The same is true for Pluto, of course. It may be tiny and cute, but it’s clearly the little orphan child of the solar system. Your discovery just made it clear that Pluto’s not alone; there’s a veritable orphanage of Pluto’s tiny misshapen brethren out there.
Plus, the more I think about it, the more irrational my former Pluto-love seems. I mean, we usually depict Pluto as a cute, well-meaning character. But we don’t even know if it’s actually cute. Even with the Hubble Space Telescope, our best photos of Pluto are drab smudges. For all we know, Pluto could be a bitter, malevolent chunk of rock covered in Confederate flags and littered with empty Jack Daniels bottles.
On Twitter, you go by the handle @Plutokiller and you’re often referred to the “man who killed Pluto.” If I ever got such an amazing title, I’d run with it. Given your Pluto-killer moniker, I’ve got a couple of questions for you.
First, since you killed Pluto, have you considered making Pluto your trophy, like the Predator does with the skeletons of his quarry? Given that our New Horizons probe won’t actually reach Pluto until 2015, disemboweling Pluto and festooning your office with its rocky innards is probably impossible for now. Nonetheless, maybe at some point in the future you could just steal its smallest moon. Then to keep the other dwarf planets in line, you could launch it into one of them, maybe Eris.
About Eris: As I understand it, before Eris and its moon Dysnomia received their official designations, you referred to them as Xena and Gabrielle, obvious references to the TV show, Xena: Warrior Princess. Did you discuss this beforehand with Lucy Lawless and Renée O’Connor, the stars of that show? I could conceivably see the actresses taking your gesture the wrong way. I mean, you named heavenly bodies after the actresses’ heavenly bodies. And let’s be honest, by definition, astronomers spend a good portion of their time peering through massive telescopes; viewed uncharitably, your profession can be seen as a little stalker-y. (The only difference is the direction the telescopes are pointing.)
As I dabble in stargazing, I have a little experience in this regard. My house faces south, so I usually have to stargaze from my front yard. This is weird enough in itself. The problem is, my house is located in a cul-de-sac, so everyone on the block can see me. Plus, if the object I want to observe is relatively close to the horizon, I have to aim just above my neighbors’ houses.

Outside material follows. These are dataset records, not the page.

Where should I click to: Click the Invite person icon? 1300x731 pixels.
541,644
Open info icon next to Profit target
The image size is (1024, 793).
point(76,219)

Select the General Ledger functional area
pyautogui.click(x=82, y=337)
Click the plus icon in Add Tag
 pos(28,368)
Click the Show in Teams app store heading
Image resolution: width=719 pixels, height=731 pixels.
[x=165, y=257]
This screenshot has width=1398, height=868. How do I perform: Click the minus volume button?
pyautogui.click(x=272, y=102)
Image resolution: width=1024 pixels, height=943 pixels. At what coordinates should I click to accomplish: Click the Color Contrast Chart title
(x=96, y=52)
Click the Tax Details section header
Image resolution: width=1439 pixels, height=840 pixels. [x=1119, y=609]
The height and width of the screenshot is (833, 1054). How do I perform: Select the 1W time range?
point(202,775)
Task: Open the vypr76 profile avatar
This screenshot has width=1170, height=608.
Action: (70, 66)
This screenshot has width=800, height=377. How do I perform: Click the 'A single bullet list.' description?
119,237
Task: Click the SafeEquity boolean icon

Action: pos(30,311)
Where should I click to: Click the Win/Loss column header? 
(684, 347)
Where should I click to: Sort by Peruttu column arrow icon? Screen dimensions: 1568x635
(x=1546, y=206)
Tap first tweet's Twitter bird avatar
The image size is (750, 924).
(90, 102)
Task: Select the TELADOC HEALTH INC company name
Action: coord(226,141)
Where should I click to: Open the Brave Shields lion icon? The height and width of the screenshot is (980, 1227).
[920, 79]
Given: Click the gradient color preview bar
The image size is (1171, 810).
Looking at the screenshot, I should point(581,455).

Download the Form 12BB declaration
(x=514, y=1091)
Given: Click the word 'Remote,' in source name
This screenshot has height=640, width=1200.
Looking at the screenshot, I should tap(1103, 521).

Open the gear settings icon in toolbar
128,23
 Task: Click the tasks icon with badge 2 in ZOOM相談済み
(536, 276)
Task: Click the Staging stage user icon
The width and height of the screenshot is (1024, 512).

This has led to strange encounters with my neighbors, who probably think I’m some sort of creep. When someone spots me stargazing, I half-expect them to come back out with a firearm. If that were to occur, I somehow doubt that yelling, “But I only want to honor your wife’s beauty!” would make them put down the shotgun.
Finally, one last question. As you killed Pluto, I have to ask: have you ever played Mortal Kombat? Given your skill at dispatching actual planetary objects, you’d probably be pretty good at killing virtual enemies. Then again, Mortal Kombat was probably a generation or so after your time, but you played Asteroids, right? I bet you were either really, really good at it, blowing up everything, or really terrible, as you were trying to get as close to the asteroids as possible to study them.
Thanks again for your discoveries, and let me know what you think.
P.S. What is your view on the brontosaurus?